Therium commenced funding on 19 September 2019 by which time the pleadings had already been exchanged. Importantly, under the terms of the LFA, Therium also agreed to reimburse ECU for part of the costs incurred since 30 November 2018. Therium’s share of the funding of the claim amounted to be between 53-64%. The claim itself was under consideration since September 2016.
Therium’s position was that whilst it could not complain about having to pay some of the costs on the indemnity basis, that costs should only post-date the funding agreement and should then only be a 53-64% percentage of the overall level of costs incurred.

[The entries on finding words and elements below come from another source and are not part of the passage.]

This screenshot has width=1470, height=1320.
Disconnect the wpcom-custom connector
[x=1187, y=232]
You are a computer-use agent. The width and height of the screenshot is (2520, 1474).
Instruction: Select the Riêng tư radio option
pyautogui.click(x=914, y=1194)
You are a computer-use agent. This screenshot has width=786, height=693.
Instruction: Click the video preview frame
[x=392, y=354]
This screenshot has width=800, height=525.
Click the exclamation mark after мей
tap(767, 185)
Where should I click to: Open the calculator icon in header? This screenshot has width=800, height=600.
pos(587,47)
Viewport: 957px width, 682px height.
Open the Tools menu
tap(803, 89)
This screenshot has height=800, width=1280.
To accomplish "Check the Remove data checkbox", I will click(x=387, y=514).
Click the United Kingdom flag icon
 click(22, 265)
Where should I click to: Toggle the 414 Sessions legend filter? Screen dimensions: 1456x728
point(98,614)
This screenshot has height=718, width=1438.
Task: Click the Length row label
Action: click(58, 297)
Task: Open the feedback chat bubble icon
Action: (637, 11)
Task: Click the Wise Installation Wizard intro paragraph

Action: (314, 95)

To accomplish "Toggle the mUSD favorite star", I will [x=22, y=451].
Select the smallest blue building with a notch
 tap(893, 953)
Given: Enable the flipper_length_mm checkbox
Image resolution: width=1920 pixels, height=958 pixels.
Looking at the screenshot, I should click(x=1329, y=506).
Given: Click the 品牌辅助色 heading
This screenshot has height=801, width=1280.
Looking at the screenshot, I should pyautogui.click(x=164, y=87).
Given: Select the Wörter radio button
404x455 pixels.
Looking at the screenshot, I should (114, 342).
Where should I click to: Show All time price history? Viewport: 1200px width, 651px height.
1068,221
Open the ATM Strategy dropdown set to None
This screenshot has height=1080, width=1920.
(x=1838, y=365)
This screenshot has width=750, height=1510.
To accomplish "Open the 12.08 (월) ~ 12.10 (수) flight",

The Court’s initial approach, in line with authority, was that neither the scale of the overall costs nor the proportion of those costs incurred prior to the involvement of Therium make it just that Therium should bear costs incurred prior to the date on which it agreed to fund the litigation. However, the Court felt that because Therium accepted a liability for costs predating the funding agreement, it should also accept the downside and so be liable for costs as from that date. This is a chilling order because in principle it means that litigation funders will inevitably be discouraged from paying past costs, and it cuts across the causation argument that so far has protected funders reasonably well. It is also unsatisfactory that decisions that are made as between funder and claimant, that cannot have had an impact on the defendant, can be reviewed by the Court so as then make judgments after the fact. The Court was not wanting to get into the detail as to the percentage allocation between funders – it took the simple approach as to what was just to the defendant, and it was not just that it should be prevented from recovery its costs because of a dispute between funders. The proper course was to make the payment of costs and then potentially have the funders argue amongst themselves at a later date. This was not the approach that was followed in Excalibur and again is a sign of the Court’s increasing willingness to make orders that ensure that a defendant is not to be prejudiced because of the funding arrangements that were put in place by a claimant.